Dear Guidance Counselor: I am a 22-year-old virgin. I am emailing you because I need some sound advice. I have a strong hatred for humanity and people in general, so whenever I am around people, men or women, I feel the need to drop kick them. I could never date a girl that is religious for reasons that are quite obvious, so that eliminates a good portion of the population. I mainly listen to death metal and hardcore, as a rule of thumb if a band or artist is on the radio, I despise them. Not because they are on the radio but because roughly 95% of the music on the radio is god awful, and it appears that women listen to this music a lot. Not only that but they don't seem too into death metal or hardcore, so on the off chance that I have one in the car with me, they are immediately put off by this music. I also watch a gross amount of sports, mainly combat sports, anything that is violent really, as well as baseball (obviously), hockey, football, NASCAR, not the NBA 'cause James Dolan will never let the Knicks win a championship. I should also add that I don't drink or do any drugs, it isn't as if I think these things are bad, quite the opposite; I think weed, mushrooms and things such as that are quite important in life, and drinking keeps people sane for the most part when they don't abuse it, these things just aren't for me. So going to a bar and hitting on drunk women seems morally wrong when I'm stone cold sober. In saying this I do have a 70-grade personality without question, it can play up to a 80 in the correct environment, mainly because my political correctness is non-existent. This isn't to say that I'm your typical young asshole, my personality is hard to describe. The closest thing I can come to a comp is a 22-year-old George Costanza who isn't tied up by being a fictional character on network television so he can swear. So, as you can tell by this poorly written and extremely incoherent email, what should I do?
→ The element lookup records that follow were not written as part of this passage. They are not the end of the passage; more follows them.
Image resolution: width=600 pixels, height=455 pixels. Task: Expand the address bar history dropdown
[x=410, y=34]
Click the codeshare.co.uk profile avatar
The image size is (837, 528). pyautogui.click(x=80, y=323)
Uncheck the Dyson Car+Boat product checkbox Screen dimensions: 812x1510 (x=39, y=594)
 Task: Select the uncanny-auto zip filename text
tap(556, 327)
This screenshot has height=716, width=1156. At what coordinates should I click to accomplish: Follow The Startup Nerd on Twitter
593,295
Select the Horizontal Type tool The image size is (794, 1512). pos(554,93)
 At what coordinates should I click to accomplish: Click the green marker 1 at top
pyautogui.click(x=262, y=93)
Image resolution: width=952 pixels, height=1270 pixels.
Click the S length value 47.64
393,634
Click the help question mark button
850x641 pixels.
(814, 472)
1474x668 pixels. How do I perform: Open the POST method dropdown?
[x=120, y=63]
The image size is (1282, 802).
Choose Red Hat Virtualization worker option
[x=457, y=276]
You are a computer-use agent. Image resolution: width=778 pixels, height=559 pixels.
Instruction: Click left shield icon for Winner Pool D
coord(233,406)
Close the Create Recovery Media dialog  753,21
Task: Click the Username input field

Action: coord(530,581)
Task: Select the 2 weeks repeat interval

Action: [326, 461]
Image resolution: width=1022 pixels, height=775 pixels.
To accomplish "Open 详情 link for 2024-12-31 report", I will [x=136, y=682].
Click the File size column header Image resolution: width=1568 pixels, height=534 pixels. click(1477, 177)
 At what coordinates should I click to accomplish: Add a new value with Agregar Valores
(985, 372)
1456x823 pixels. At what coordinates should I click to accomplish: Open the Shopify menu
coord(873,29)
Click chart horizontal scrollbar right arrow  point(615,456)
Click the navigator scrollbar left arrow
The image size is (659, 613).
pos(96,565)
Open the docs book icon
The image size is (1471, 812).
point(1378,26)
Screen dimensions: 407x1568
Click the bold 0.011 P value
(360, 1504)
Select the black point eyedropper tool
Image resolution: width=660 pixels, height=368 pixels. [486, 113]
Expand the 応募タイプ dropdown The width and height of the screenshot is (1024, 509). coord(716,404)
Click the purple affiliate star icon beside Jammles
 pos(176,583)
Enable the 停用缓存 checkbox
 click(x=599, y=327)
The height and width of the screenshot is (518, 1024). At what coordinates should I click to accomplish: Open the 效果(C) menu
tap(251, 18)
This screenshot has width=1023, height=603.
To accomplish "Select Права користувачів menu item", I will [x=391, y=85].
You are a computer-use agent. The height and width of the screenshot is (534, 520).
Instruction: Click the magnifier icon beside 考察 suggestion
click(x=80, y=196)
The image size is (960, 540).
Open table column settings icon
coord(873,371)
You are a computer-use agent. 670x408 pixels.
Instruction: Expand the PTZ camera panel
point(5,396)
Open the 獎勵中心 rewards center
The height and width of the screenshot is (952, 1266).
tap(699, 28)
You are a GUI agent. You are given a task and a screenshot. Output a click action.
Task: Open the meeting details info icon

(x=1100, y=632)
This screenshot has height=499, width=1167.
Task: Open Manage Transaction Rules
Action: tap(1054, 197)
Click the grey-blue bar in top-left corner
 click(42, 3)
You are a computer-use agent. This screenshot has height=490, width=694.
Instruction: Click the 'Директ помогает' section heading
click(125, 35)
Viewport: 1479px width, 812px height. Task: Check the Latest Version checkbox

The Guidance Counselor: You sound like quite the catch. You also sound like a sociopath, or at least a person who can boast about sharing some of the key behavioral characteristics with a sociopath. We can spot our own. I would recommend finding a girl of equal genetic complication, one that shares in your interests so you won’t have to subject someone from the social proletariat to your refined taste in metal or hardcore, and you won’t have to drop kick them when your highly excitable blood achieves a boil. If your personality is indeed a plus-plus weapon—which based on your biography sounds like a generous grade—but if you can put a 70 on your personality, you don’t need any advice on the dating front. A great personality is a great disguise for our imperfections, be they physical or emotional. Over time, a great personality becomes a great minimizer of flaw; the disguise no longer shields others from our defects as much as it lessens the intensity of the actual defects in question. I’m sure if your personality is as well above-average as you claim, the fact that you have other shortcomings won’t matter much in the end. Best of luck to you.